##### Provided information #####
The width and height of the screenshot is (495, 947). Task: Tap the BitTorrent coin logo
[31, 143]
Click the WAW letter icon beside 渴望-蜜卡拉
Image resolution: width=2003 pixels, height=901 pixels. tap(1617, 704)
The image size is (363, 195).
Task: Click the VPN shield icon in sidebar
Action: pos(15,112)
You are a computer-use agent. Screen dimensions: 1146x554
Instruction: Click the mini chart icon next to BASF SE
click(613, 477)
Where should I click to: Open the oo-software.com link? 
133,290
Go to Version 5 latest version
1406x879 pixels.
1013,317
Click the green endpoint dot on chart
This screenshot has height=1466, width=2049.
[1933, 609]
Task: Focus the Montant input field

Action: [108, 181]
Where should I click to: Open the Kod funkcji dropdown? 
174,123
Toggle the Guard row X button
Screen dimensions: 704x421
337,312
#####
# Description of the task
Exactly reproduce the lines of the data above that run from the line containing "Instruction: Click the" through the final one.

# Reply
Instruction: Click the mini chart icon next to BASF SE
click(613, 477)
Where should I click to: Open the oo-software.com link? 
133,290
Go to Version 5 latest version
1406x879 pixels.
1013,317
Click the green endpoint dot on chart
This screenshot has height=1466, width=2049.
[1933, 609]
Task: Focus the Montant input field

Action: [108, 181]
Where should I click to: Open the Kod funkcji dropdown? 
174,123
Toggle the Guard row X button
Screen dimensions: 704x421
337,312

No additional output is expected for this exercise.